Menggigil Komet di sengat udara pagi buta. Jarak antar pengajian Ustaz Haikal dan kediaman Ma Siah tidak terlalu jauh. Hanya saja, lantaran motor bututnya tak kuat berlari kencang, ditambah jaket tipisnya tak mampu menangkal angin, Komet harus menahan hawa dingin jauh lebih lama. Belakangan dia sadar, angin bertiup makin menjadi sampai-sampai giginya bergemelatuk. Sungguh, Komet merasa tak seperti saat pergi mengantar Ma Siah tadi. Pemuda itu bersumpah, saat tiba di rumah dia akan menenggak kopi panas!
—
Jauh sebelum berangkat ke selatan menaiki bus untuk bertemu Adil, juga jauh dari hari sibuk Komet dengan angin pagi setelah mengantar Ma Siah Minggu itu, Komet sudah menyaksikan betapa Ma Siah ingin sekali datang memenuhi panggilan berhaji. Anak-anak dari perempuan paruh baya itu pun tahu betapa orang tua mereka ingin menunaikan rukun Islam kelima. Namun, semua juga tahu sulit baginya untuk bisa datang ke Saudi. Status Ma Siah sebagai janda pensiunan PNS dari golongan rendah tak bisa mengubah hidupnya. Berkali-kali dari sejak Burhan—suaminya— masih hidup, SK kepegawaian laki-nya itu keluar masuk bank sebagai jaminan utang untuk merenovasi rumah dan mengawinkan anak-anak mereka. Sementara hasil berjualan nasi uduk tiap pagi tak seberapa, sebab Ma Siah yang dikenal murah hati tak akan tega pada siapa saja yang kurang uang dan ingin sarapan pagi.

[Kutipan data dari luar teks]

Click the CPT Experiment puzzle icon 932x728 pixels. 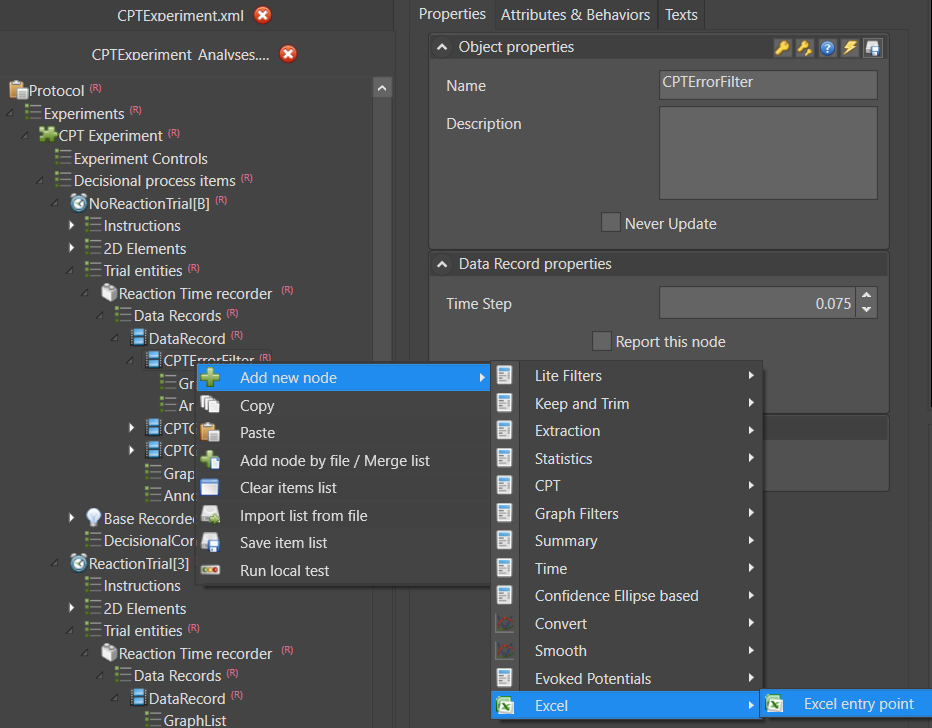point(47,135)
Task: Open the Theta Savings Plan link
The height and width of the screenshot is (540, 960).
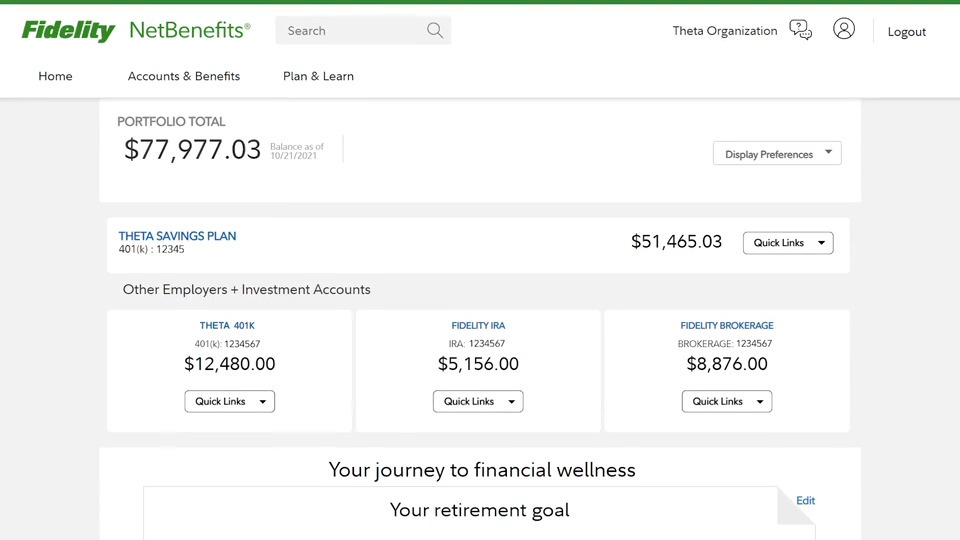Action: click(177, 236)
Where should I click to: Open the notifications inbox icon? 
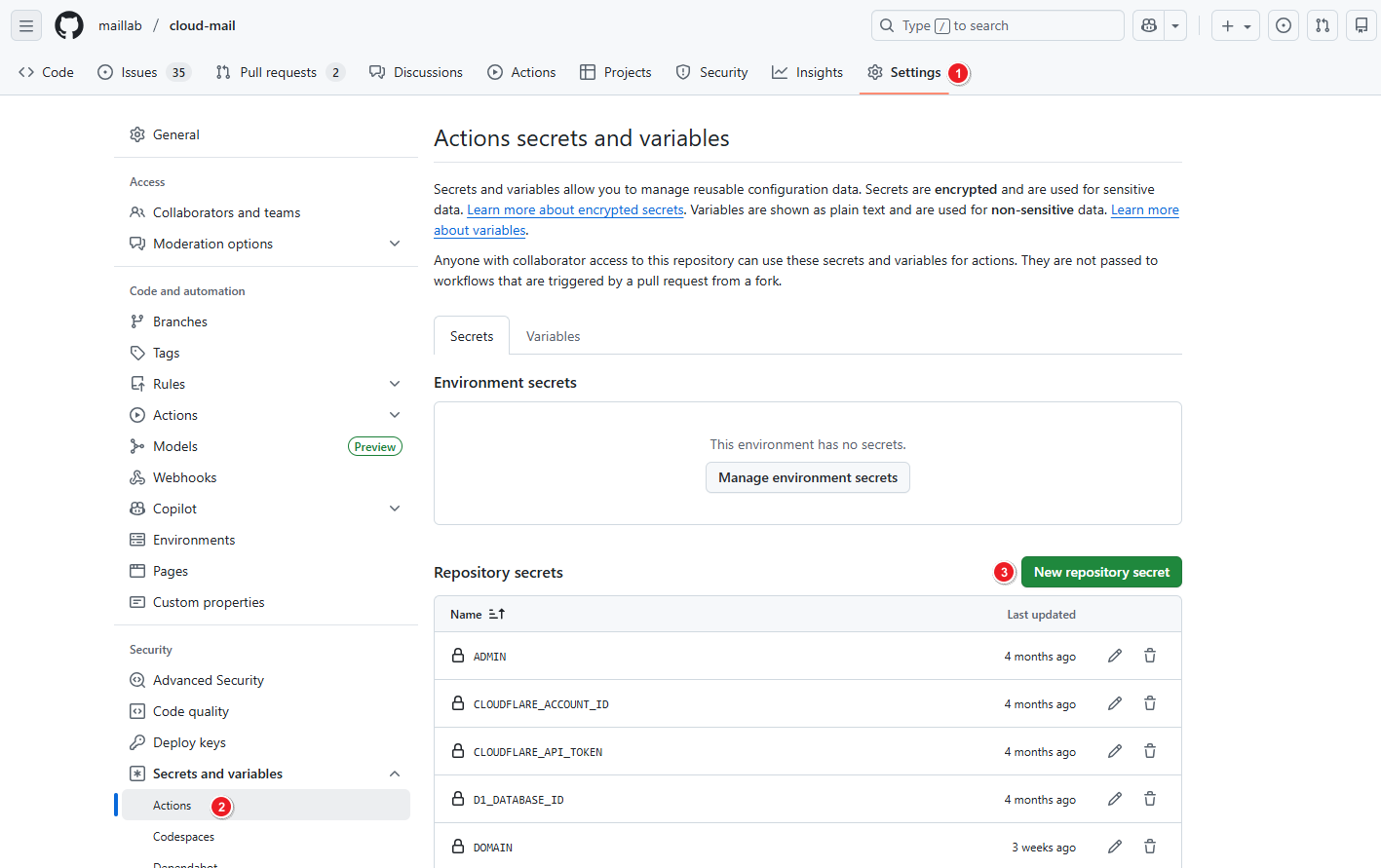[x=1362, y=26]
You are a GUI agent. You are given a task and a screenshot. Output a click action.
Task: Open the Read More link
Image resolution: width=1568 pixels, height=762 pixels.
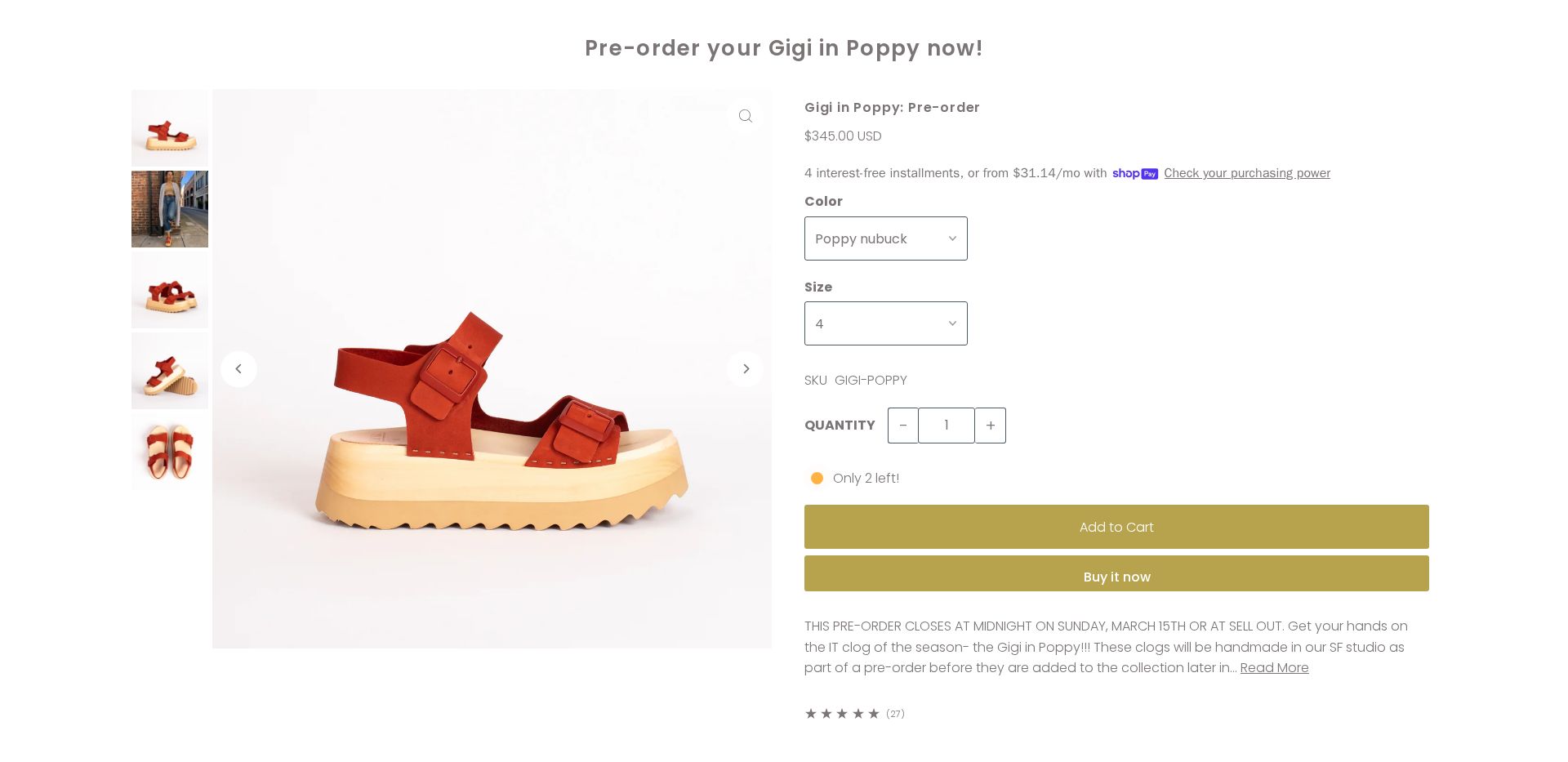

“Gimana bisa untung kalau tiap ada yang kurang uang enggak pernah ditagih?” Mamah, bungsunya selalu menggerutu tiap kali Ma Siah berbuat baik pada pembeli nasi uduknya.
“Gapapa, orang pengin makan kok, dilarang.” Begitu Ma Siah selalu membalas.
Alhasil, Mamah selalu menaruh piring terlampau keras ke dalam bak cuci. Kesal bukan main. “Katanya pengin naik haji. Kapan kumpulnya kalau begini terus?”
“Eh, eh, eh ….” Ma Siah balas mengomel. “Sedekah juga penting. Lagian kalau gilirannya sudah ada, Ma bakal kepanggil juga.”